Anggota Komisi IX DPR: Lakukan Evaluasi Penanganan Covid-19, Tindak Rumah Sakit Nakal
Kamis, 3 Desember 2020 | 01:30 WIB
Jakarta, NU Online
Pandemi Covid-19 di Indonesia sudah memasuki bulan kesembilan, sejak awal Maret 2020 lalu. Selama itu pula pemerintah, baik di daerah maupun pusat, bekerja untuk mengatasi pandemi ini agar segera terkendali.
Anggota Komisi IX Dewan Perwakilan Rakyat (DPR) RI Anggia Ermarini meminta pemerintah untuk melakukan evaluasi total, menyeluruh, dan sistemik. Hal tersebut sangat mutlak harus dilakukan pemerintah dalam penanganan Covid-19 yang hingga kini belum ada perkembangan signifikan.
“Kita belum merasakan adanya perubahan mendasar dalam penurunan grafik pasien positif. Trennya justru semakin meningkat. Evaluasi total harus segera dilakukan supaya penanganannya tidak begini-begini saja,” ujar Anggi di Jakarta, Selasa (1/12) kemarin.

- - - -

* **PETUNJUK LATIHAN**:
1. Menurut artikel tentang penanganan Covid-19, sejak kapan pandemi Covid-19 berlangsung di Indonesia?
2. Salin tanpa perubahan seluruh isi artikel mulai dari "Anggota Komisi IX Dewan" hingga "Selasa (1/12) kemarin.".
Materi sesudah ini berdiri sendiri dan terpisah dari artikel.

- - - -

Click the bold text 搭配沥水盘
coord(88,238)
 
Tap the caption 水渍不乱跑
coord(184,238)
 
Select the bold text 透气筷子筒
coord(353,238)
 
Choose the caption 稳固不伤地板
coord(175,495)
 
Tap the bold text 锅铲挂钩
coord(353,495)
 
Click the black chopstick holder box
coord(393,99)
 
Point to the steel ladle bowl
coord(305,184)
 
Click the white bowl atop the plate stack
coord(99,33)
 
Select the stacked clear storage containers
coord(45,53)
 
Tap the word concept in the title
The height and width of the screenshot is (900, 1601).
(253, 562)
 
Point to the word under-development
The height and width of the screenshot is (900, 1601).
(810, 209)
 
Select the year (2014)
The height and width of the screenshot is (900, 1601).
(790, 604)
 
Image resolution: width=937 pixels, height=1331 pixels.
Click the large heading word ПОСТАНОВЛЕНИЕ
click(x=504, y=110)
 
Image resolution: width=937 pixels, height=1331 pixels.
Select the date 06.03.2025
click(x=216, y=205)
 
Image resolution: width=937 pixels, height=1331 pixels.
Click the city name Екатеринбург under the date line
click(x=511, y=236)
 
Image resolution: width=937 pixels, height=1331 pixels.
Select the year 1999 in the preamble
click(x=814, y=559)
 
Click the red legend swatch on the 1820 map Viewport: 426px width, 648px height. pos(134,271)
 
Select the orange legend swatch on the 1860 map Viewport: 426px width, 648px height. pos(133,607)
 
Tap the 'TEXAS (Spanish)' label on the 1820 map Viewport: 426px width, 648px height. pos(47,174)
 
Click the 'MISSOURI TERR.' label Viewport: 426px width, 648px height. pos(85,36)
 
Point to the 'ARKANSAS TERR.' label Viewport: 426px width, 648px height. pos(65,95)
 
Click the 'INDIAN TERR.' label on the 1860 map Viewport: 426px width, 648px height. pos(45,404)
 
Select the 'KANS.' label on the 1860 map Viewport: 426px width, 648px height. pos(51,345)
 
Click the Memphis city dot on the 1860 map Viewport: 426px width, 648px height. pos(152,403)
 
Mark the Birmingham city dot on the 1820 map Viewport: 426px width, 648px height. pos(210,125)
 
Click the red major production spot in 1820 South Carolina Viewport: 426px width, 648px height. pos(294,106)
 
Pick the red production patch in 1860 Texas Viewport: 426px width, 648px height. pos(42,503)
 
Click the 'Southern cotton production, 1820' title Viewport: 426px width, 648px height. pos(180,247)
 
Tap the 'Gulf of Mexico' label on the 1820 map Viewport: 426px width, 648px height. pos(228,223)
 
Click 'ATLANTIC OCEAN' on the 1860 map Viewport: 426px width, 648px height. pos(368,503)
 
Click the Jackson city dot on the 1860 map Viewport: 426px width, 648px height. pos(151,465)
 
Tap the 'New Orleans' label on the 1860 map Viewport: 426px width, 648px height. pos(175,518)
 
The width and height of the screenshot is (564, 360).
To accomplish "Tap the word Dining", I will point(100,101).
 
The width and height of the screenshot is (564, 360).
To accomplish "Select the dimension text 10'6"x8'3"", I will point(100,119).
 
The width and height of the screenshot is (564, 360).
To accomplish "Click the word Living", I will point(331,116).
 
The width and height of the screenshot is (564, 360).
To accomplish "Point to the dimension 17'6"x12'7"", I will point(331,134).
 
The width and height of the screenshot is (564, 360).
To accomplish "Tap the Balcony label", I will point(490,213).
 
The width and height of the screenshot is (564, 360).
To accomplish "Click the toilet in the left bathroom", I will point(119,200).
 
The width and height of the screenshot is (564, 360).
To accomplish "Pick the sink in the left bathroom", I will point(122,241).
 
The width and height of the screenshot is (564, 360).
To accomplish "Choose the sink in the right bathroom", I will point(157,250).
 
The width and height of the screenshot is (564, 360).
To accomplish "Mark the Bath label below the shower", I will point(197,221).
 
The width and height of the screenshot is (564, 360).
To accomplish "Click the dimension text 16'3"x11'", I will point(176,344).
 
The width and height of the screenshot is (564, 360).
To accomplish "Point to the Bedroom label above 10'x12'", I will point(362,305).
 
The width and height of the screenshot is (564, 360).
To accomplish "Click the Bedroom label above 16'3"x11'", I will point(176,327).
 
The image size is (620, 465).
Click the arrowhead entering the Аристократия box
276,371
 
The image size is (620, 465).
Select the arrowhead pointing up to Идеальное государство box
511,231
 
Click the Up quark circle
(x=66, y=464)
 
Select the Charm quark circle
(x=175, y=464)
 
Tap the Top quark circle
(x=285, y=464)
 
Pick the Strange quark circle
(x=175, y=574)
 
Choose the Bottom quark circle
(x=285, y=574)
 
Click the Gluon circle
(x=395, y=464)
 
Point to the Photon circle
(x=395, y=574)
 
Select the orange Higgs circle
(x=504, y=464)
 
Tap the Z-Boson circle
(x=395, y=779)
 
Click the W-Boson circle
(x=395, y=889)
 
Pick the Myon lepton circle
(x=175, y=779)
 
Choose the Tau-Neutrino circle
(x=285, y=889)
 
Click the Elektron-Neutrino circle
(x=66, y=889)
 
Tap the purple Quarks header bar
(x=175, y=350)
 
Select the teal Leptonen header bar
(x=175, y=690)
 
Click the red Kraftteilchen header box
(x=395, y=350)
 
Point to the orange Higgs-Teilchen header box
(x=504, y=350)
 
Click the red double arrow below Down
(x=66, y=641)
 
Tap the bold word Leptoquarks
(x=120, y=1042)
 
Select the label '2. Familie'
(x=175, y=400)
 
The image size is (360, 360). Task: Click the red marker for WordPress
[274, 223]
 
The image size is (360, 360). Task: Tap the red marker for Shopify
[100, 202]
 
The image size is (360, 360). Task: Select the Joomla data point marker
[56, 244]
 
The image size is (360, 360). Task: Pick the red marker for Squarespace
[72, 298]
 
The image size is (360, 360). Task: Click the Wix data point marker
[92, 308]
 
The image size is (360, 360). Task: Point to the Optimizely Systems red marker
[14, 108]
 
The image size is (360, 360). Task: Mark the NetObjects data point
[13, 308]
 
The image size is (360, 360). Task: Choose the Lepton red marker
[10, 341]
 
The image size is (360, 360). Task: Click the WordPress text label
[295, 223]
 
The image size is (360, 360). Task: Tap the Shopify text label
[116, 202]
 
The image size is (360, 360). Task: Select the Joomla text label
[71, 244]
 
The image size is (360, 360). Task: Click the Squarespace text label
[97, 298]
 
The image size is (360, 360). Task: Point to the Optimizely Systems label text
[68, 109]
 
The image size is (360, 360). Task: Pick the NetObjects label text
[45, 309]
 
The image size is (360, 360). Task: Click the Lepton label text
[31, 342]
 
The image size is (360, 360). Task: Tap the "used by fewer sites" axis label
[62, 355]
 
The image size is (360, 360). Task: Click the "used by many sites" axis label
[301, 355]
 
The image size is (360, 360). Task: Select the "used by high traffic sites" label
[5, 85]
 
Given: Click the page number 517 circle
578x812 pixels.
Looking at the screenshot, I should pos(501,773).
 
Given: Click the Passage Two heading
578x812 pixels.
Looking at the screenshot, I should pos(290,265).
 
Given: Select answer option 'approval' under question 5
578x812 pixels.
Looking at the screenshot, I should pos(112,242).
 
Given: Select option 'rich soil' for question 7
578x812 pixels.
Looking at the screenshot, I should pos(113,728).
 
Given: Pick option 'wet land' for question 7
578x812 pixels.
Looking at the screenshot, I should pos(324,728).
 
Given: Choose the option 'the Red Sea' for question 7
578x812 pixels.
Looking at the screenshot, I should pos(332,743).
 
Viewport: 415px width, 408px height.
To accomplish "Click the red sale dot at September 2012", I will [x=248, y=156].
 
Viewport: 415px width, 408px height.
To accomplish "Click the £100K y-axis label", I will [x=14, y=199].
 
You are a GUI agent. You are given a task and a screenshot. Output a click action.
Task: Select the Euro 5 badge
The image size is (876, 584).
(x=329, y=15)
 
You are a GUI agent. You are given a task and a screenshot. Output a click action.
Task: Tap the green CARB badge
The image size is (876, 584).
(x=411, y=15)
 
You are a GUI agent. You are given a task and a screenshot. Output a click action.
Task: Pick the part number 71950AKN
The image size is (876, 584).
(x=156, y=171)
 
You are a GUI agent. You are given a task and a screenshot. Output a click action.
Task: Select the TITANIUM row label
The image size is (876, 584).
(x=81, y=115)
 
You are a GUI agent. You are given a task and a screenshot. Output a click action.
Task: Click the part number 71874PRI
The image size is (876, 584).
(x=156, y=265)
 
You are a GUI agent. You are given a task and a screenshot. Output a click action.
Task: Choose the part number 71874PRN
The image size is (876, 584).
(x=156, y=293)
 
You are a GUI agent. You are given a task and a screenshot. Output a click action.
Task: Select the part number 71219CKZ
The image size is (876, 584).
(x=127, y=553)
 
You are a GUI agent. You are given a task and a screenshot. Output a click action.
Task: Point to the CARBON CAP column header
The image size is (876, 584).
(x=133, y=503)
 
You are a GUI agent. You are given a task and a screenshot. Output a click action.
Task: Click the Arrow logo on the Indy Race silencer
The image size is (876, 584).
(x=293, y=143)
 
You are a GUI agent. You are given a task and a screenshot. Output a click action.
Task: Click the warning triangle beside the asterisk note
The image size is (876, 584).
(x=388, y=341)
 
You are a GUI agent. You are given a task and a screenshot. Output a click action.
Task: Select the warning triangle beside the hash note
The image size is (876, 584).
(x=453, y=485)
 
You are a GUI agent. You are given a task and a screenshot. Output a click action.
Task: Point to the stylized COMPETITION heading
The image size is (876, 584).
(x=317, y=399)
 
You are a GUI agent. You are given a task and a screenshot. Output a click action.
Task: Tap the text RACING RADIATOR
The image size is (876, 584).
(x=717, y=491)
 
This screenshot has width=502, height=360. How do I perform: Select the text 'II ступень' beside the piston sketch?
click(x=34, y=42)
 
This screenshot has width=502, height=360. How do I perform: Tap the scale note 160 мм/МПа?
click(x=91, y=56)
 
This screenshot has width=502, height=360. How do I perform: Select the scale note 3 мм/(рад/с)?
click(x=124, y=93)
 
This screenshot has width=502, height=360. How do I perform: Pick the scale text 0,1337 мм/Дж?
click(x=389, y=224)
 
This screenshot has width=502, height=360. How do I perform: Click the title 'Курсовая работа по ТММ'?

- - - -

* **DAFTAR JAWABAN**:
1. Sejak awal Maret 2020.

2.
Anggota Komisi IX Dewan Perwakilan Rakyat (DPR) RI Anggia Ermarini meminta pemerintah untuk melakukan evaluasi total, menyeluruh, dan sistemik. Hal tersebut sangat mutlak harus dilakukan pemerintah dalam penanganan Covid-19 yang hingga kini belum ada perkembangan signifikan.
“Kita belum merasakan adanya perubahan mendasar dalam penurunan grafik pasien positif. Trennya justru semakin meningkat. Evaluasi total harus segera dilakukan supaya penanganannya tidak begini-begini saja,” ujar Anggi di Jakarta, Selasa (1/12) kemarin.